The day after upgrading to 10.0.13, we found our daily ETL processes hung (we use MariaDB for a data warehouse). We have CONNECT tables that point to various databases: MySQL, DB2, and Oracle. Not all remote databases are available 24/7--we stop them during off hours to reduce our costs. Some of the remote tables are quite large and exceed 10 million rows.

We frequently query the INFORMATION_SCHEMA database during our ETL cycle. When querying information_schema.tables in particular, instead of returning instantly as it did on earlier versions of MariaDB, it would appear to hang for 30-45 minutes. I determined that if you query particular columns such as "create_time", the CONNECT engine appears to be reaching out to the remote databases to retrieve information about the underlying tables. If the remote database was unavailable, it would hang and eventually time out, and if it was available, it appeared to be getting a rowcount for the remote table. This causes the query to "hang" if a large number of CONNECT tables refer to databases that are temporarily unavailable or if the tables are very large. This was definitely true of remote MySQL tables--we downgraded back to 10.0.12 before I was able to finish testing with the ODBC connections to DB2 and Oracle.

To be clear, this behavior is occurring when querying INFORMATION_SCHEMA. I'm not actually trying to pull data from the CONNECT tables via a select.

After downgrading to 10.0.12, the behavior returned to normal, and querying INFORMATION_SCHEMA only returned whatever information had been stored locally about the remote tables.
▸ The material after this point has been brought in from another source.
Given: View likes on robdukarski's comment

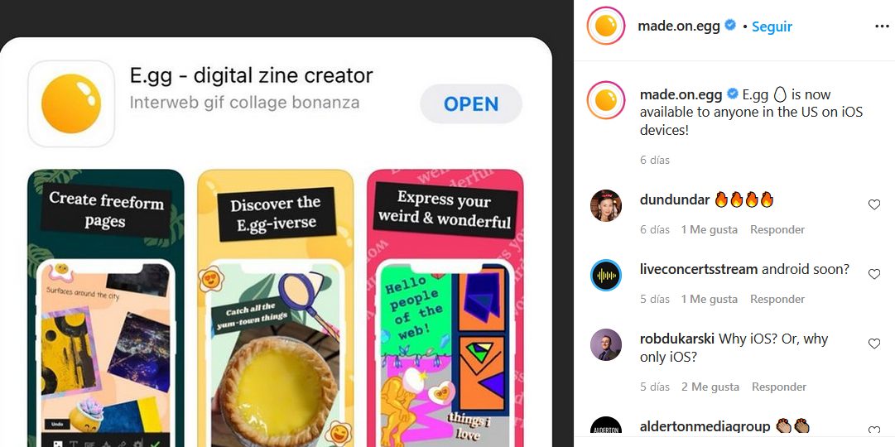Looking at the screenshot, I should coord(710,387).
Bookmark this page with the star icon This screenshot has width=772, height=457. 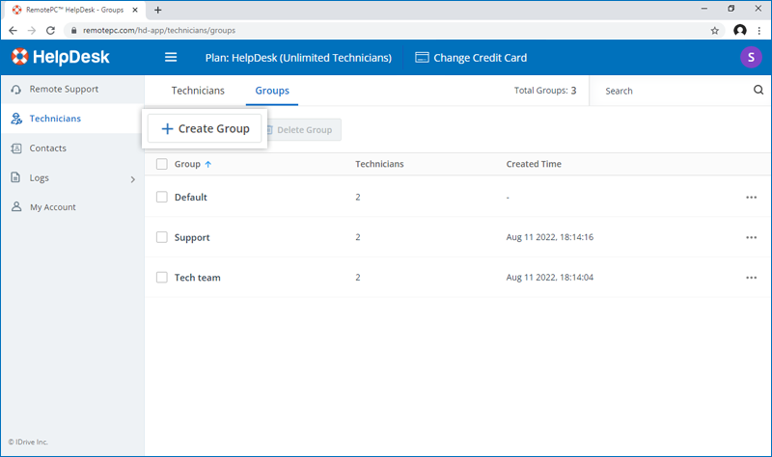[714, 30]

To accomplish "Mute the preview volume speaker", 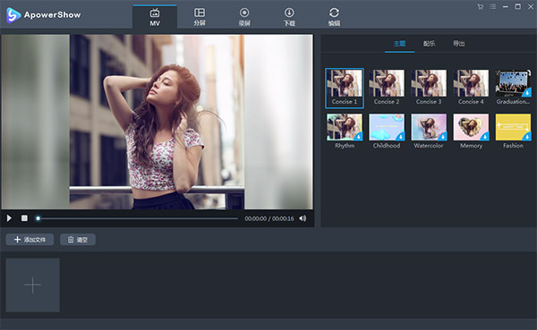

Is there a way to disable this remote querying? Since remote connections/queries can be expensive, I would prefer to only access the underlying tables when querying the CONNECT tables directly, and not when performing simple queries of the INFORMATION_SCHEMA. I'm not sure if this new behavior was intentional, but it is undesirable for us and will limit our ability to use the CONNECT engine going forward when we eventually upgrade MariaDB. For now, we are staying on 10.0.12.

Attachments

Activity

Ascending order - Click to sort in descending order

Olivier Bertrand added a comment - 2014-08-22 03:12 - edited

Indeed, I recently modified the way some information about tables was returned in order to have more precise values. In particular, the number of records info may be long to retrieve on some large tables. However, this happens only when a fast way to get it is not possible. Normally, retrieving this info is fast for all fixed record size table types (FIX, BIN, DBF,and VEC)
It is also fast for variable record length tables (DOS, CSV, FMT) when they are indexed because the table size can be retrieved from an index. The only long case are variable record length tables when they are not indexed.
For remote tables, to get the number of records info, CONNECT sends

select count(*) from remtab

to the remote server and some ODBC data source have not a fast way to return that (before, I was just returning 10)
Now, to handle your problems, I must have some examples of INFORMATION_SCHEMA queries that take a long time to be sure to find when and where there is a performance issue to fix. Then I could for instance add a CONNECT global variable allowing to tell whether or not one needs to have exact values when querying for table info or if just an estimate is enough.

Olivier Bertrand added a comment - 2014-08-22 03:12 - edited Indeed, I recently modified the way some information about tables was returned in order to have more precise values. In particular, the number of records info may be long to retrieve on some large tables. However, this happens only when a fast way to get it is not possible. Normally, retrieving this info is fast for all fixed record size table types (FIX, BIN, DBF,and VEC) It is also fast for variable record length tables (DOS, CSV, FMT) when they are indexed because the table size can be retrieved from an index. The only long case are variable record length tables when they are not indexed. For remote tables, to get the number of records info, CONNECT sends select count(*) from remtab to the remote server and some ODBC data source have not a fast way to return that (before, I was just returning 10) Now, to handle your problems, I must have some examples of INFORMATION_SCHEMA queries that take a long time to be sure to find when and where there is a performance issue to fix. Then I could for instance add a CONNECT global variable allowing to tell whether or not one needs to have exact values when querying for table info or if just an estimate is enough.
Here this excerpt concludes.